* TASK ITEM: Reproduce the records word for word, from the first line to the line containing "Enable Underline formatting".
━━━━━━━━━━━━━━━━━━━━━━━━━━━━━━
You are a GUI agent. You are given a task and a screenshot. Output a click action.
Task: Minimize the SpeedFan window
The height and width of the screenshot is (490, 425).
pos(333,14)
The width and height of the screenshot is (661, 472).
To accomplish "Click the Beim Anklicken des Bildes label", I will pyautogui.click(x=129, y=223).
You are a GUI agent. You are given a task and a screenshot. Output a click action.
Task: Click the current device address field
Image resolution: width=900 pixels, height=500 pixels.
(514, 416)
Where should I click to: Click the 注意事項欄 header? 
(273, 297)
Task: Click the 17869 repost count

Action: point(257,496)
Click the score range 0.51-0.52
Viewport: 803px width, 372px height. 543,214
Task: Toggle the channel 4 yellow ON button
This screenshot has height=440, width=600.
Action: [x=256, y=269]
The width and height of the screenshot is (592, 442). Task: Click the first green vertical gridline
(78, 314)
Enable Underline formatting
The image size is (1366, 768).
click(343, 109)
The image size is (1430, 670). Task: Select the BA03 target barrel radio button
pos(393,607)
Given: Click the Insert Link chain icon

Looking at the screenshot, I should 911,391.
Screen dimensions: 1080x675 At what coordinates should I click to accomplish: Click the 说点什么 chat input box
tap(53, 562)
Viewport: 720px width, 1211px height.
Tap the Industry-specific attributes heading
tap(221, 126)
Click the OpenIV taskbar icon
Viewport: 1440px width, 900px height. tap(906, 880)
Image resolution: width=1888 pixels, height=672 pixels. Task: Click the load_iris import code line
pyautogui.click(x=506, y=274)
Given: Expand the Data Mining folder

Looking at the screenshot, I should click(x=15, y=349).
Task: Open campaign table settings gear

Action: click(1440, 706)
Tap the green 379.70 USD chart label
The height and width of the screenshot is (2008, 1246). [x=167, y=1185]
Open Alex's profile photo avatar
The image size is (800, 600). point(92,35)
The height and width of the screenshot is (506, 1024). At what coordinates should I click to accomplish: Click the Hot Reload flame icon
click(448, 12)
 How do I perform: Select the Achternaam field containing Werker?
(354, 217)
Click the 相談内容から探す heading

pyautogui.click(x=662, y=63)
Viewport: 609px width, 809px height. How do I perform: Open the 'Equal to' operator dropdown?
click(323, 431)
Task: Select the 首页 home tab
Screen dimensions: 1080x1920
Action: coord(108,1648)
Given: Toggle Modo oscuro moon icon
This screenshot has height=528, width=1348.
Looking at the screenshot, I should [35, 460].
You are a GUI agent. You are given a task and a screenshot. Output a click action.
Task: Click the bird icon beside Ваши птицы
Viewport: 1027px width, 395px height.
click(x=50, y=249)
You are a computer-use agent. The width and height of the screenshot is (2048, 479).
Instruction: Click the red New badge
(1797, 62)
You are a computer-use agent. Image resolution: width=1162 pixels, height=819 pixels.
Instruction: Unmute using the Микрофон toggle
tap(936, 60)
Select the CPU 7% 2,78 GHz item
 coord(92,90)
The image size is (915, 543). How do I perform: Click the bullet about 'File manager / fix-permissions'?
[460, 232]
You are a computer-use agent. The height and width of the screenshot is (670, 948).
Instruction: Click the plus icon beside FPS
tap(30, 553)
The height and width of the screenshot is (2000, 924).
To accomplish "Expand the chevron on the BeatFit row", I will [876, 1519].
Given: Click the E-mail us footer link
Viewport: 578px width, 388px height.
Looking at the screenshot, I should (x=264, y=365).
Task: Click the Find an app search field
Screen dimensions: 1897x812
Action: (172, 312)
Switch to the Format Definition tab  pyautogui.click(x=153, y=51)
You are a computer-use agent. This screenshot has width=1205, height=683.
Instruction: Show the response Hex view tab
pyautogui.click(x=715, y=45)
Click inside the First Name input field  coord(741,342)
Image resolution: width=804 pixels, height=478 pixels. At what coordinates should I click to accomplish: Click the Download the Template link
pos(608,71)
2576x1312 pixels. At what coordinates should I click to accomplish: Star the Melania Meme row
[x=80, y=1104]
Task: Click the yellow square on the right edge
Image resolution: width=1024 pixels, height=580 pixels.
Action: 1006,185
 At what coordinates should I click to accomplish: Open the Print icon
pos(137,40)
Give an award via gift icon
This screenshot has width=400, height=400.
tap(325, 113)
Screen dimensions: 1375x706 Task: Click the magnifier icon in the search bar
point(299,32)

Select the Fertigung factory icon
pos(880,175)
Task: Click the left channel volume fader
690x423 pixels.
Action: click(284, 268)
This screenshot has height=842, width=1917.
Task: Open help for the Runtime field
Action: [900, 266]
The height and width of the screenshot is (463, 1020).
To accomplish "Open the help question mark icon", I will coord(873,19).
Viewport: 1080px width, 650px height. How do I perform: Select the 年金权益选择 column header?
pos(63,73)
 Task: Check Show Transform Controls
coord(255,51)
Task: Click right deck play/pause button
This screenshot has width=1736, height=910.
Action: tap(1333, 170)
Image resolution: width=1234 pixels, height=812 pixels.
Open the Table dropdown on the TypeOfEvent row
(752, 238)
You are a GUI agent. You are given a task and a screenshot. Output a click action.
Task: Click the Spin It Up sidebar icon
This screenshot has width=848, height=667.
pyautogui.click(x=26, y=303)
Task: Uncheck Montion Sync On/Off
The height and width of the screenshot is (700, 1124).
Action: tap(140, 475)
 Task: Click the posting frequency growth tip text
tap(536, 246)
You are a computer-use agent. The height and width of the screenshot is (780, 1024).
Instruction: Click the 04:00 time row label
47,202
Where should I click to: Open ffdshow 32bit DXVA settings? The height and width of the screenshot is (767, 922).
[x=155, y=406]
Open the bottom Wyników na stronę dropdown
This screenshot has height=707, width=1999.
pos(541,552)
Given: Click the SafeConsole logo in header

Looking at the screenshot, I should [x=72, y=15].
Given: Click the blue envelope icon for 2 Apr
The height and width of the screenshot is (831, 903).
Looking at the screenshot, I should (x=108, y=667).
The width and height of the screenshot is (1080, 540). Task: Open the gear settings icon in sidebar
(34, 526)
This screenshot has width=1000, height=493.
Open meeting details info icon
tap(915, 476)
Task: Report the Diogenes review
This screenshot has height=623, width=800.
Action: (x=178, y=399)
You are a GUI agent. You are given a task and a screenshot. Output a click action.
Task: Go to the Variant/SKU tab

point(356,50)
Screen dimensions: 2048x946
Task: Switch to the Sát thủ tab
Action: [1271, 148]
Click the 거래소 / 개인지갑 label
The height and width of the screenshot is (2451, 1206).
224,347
━━━━━━━━━━━━━━━━━━━━━━━━━━━━━━
* REPLY TO THE TASK:
You are a GUI agent. You are given a task and a screenshot. Output a click action.
Task: Minimize the SpeedFan window
The height and width of the screenshot is (490, 425).
pos(333,14)
The width and height of the screenshot is (661, 472).
To accomplish "Click the Beim Anklicken des Bildes label", I will pyautogui.click(x=129, y=223).
You are a GUI agent. You are given a task and a screenshot. Output a click action.
Task: Click the current device address field
Image resolution: width=900 pixels, height=500 pixels.
(514, 416)
Where should I click to: Click the 注意事項欄 header? 
(273, 297)
Task: Click the 17869 repost count

Action: point(257,496)
Click the score range 0.51-0.52
Viewport: 803px width, 372px height. 543,214
Task: Toggle the channel 4 yellow ON button
This screenshot has height=440, width=600.
Action: [x=256, y=269]
The width and height of the screenshot is (592, 442). Task: Click the first green vertical gridline
(78, 314)
Enable Underline formatting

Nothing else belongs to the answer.